(Aim of the exercise) Can you quote the lines below exactly, starting at the line with "Tagjaink (316, 275)" and going through the last one?

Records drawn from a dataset
-- Opening Marker --
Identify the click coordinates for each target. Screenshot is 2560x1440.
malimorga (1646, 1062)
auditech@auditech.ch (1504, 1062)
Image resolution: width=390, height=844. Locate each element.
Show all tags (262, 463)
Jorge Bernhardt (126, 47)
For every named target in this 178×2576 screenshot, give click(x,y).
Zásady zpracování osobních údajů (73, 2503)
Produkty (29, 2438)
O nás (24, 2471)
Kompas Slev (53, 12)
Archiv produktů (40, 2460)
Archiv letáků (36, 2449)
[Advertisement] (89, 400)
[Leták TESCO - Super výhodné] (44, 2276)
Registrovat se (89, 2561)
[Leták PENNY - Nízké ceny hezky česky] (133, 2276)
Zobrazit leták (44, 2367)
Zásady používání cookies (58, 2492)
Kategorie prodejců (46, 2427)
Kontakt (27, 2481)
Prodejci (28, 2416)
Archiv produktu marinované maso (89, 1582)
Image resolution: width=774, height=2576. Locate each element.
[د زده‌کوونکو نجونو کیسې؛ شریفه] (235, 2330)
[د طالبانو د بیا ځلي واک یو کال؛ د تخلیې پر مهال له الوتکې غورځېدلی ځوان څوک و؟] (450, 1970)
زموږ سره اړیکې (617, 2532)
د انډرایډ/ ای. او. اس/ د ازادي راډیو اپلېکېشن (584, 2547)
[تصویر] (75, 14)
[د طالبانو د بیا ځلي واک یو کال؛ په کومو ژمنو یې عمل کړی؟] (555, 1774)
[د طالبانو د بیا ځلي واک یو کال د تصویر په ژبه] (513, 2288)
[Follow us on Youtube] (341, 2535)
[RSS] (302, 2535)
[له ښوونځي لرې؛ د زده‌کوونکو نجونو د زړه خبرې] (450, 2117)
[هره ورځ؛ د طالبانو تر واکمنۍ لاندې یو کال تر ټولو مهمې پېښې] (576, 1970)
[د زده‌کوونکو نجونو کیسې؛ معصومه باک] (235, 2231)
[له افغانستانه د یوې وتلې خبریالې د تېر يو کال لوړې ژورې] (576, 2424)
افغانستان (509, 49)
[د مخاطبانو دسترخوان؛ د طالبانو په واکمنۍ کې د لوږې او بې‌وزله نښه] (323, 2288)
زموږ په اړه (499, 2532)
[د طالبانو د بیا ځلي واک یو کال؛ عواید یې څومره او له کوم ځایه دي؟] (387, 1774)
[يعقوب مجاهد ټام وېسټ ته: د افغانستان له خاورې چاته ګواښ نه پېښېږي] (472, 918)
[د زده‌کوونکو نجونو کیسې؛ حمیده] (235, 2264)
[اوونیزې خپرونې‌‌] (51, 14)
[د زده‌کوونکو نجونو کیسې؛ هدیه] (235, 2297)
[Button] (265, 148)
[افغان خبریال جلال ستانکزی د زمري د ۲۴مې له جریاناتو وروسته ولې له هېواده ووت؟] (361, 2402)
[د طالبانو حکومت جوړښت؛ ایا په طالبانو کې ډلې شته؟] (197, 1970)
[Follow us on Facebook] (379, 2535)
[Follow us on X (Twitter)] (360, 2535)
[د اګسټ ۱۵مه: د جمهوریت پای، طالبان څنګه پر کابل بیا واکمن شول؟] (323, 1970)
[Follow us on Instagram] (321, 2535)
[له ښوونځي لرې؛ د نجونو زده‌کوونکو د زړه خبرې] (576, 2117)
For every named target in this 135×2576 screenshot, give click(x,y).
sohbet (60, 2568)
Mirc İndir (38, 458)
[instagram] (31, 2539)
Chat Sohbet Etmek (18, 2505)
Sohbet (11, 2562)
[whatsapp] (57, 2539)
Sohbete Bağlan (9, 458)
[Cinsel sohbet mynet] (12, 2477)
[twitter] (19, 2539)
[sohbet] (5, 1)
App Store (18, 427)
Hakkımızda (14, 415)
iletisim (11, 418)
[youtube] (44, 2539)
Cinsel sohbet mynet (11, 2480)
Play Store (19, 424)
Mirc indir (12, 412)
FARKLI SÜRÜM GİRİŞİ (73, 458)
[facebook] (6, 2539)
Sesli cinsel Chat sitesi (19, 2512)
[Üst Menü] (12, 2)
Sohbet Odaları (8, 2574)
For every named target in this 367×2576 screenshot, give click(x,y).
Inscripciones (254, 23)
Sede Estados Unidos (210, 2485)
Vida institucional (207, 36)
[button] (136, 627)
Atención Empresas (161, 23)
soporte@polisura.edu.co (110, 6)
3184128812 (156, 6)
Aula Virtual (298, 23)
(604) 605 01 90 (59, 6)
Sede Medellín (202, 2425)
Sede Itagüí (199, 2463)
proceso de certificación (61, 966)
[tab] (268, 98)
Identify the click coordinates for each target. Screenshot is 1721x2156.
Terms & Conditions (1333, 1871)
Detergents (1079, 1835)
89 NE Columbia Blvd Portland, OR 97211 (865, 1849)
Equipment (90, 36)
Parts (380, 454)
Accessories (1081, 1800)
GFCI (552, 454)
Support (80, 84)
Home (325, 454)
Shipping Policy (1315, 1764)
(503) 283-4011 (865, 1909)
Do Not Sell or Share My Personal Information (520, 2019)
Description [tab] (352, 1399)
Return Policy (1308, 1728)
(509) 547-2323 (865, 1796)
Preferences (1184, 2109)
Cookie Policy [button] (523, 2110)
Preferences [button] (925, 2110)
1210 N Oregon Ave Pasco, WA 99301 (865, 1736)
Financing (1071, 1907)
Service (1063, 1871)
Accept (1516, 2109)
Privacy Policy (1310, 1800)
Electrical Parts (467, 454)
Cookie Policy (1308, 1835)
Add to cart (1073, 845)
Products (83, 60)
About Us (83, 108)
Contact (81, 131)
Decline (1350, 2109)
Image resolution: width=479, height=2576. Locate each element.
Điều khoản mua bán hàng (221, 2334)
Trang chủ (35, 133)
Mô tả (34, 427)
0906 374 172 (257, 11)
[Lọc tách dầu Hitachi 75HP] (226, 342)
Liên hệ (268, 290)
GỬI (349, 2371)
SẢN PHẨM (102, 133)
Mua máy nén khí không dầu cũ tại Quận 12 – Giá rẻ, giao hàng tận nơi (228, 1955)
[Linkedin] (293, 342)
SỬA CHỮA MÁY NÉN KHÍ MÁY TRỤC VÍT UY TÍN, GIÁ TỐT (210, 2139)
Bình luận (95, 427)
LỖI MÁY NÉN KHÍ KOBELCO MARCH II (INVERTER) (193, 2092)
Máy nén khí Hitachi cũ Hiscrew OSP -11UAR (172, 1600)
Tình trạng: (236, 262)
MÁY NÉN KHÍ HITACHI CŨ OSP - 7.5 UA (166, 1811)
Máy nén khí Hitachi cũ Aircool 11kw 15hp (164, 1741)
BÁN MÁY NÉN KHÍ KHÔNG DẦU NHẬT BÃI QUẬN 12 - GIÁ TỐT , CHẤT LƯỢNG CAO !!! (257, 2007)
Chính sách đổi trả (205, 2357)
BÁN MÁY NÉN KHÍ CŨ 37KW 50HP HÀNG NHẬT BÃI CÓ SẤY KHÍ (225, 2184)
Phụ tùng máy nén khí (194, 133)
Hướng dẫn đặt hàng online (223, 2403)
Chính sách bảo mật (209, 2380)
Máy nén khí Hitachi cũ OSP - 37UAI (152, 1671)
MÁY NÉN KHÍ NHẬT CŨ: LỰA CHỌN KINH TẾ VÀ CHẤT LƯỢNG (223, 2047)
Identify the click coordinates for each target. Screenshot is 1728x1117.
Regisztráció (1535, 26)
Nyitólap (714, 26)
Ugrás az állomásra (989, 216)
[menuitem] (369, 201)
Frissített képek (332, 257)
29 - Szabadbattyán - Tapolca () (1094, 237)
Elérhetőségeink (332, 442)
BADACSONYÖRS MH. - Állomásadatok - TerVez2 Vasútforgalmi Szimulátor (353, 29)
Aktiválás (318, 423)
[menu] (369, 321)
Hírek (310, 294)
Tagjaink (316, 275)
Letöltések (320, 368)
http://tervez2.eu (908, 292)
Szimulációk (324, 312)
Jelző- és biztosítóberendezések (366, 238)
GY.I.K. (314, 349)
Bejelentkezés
-- Closing Marker --
(Result of this exercise)
Tagjaink (316, 275)
Letöltések (320, 368)
http://tervez2.eu (908, 292)
Szimulációk (324, 312)
Jelző- és biztosítóberendezések (366, 238)
GY.I.K. (314, 349)
Bejelentkezés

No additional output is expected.